Scholz bekräftigte seine Hoffnung, dass die Zahl der Arbeitslosen trotz der schwierigen weltwirtschaftlichen Rahmenbedingungen im Herbst unter drei Millionen sinkt. Im August lag die Zahl der Arbeitslosen bei 3,2 Millionen. Weniger als drei Millionen Menschen ohne Beschäftigung gab es zuletzt im Jahr 1992. Angesichts der schwierigen wirtschaftlichen Rahmenbedingungen wäre die Unterschreitung dieser Marke für Scholz "ein Erfolg guter Politik".

Er wolle weiter am Ziel der Vollbeschäftigung festhalten, betonte der Arbeitsminister. Diese sei dann erreicht, wenn jeder Erwerbslose innerhalb eines Jahres eine neue Stelle findet. Die 41 Milliarden Euro, die 2009 für arbeitsmarktbezogene Leistungen eingeplant seien, verteidigte der Minister als "gut angelegtes Geld". Für Hartz-IV-Empfänger sind 20 Milliarden Euro und damit knapp eine Milliarde Euro weniger als 2008 vorgesehen.

"Trittbrettfahrer", "Schönfärberei" und "Kosmetik"

Der arbeitsmarktpolitische Sprecher der Unions-Fraktion, Ralf Brauksiepe (CDU), rechnete den Rückgang der Arbeitslosigkeit um fast zwei Millionen seit Anfang 2006, höhere Löhne für die Beschäftigten und sprudelnde Sozialversicherungsbeiträge der guten Bilanz der Regierung zu. Die FDP dagegen warf Scholz Versagen vor. Sozialexperte Heinrich Kolb sagte, der Arbeitsminister sei lediglich "Trittbrettfahrer der guten Konjunktur". Es seien mehr und nicht weniger Reformen nötig. "Die Agenda 2010 muss zur Agenda 2015 fortgeschrieben werden", forderte er.

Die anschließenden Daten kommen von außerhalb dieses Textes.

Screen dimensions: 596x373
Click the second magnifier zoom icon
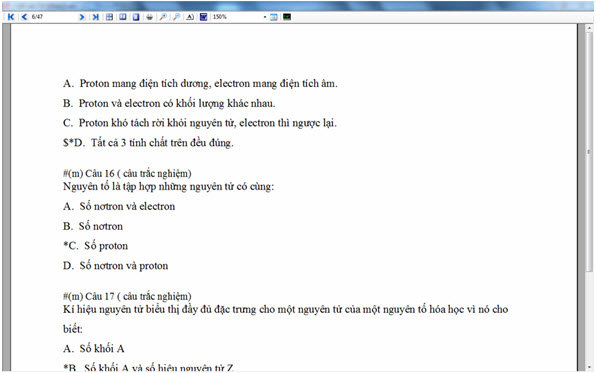(176, 17)
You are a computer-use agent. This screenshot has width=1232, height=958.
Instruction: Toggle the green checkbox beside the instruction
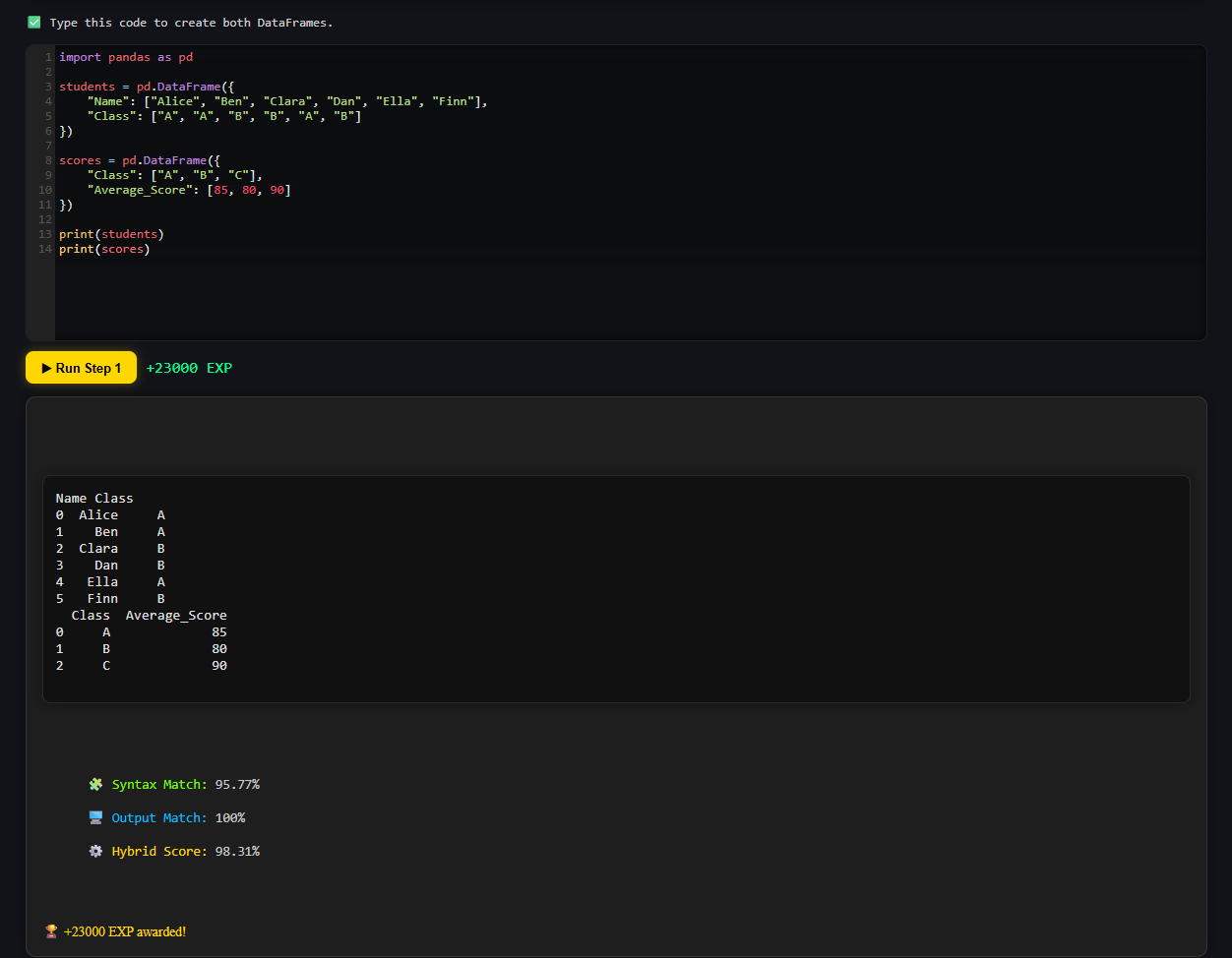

Volker Schneider von der Linksfraktion warf der Regierung arbeitsmarktpolitische Schönfärberei vor: "Das einzige, was bei Ihnen zunimmt, sind schlecht bezahlte und unsichere Jobs." Für die Grünen kritisierte Alexander Bonde, mit der Kürzung bei den Hartz-IV- Empfängern betreibe Scholz "Haushaltskosmetik", offensichtlich mit dem Ziel, Finanzminister Steinbrück einen ausgeglichenen Haushalt zu ermöglichen.

Differenzen in der Union

Während Redner von CDU und CSU für die Senkung des Beitragssatzes zur Arbeitslosenversicherung von derzeit 3,3 auf 2,8 Prozent warben, zeigten sich die Sozialdemokraten zurückhaltend. Arbeitsmarktexpertin Andrea Nahles signalisierte Bereitschaft, Spielräume für eine weitere Ermäßigung zu nutzen. Die SPD-Vizevorsitzende warnte aber davor, damit notwendige Eingliederungsmaßnahmen für Arbeitslose zu gefährden. Sie und Scholz warben erneut für gesetzliche Mindestlöhne.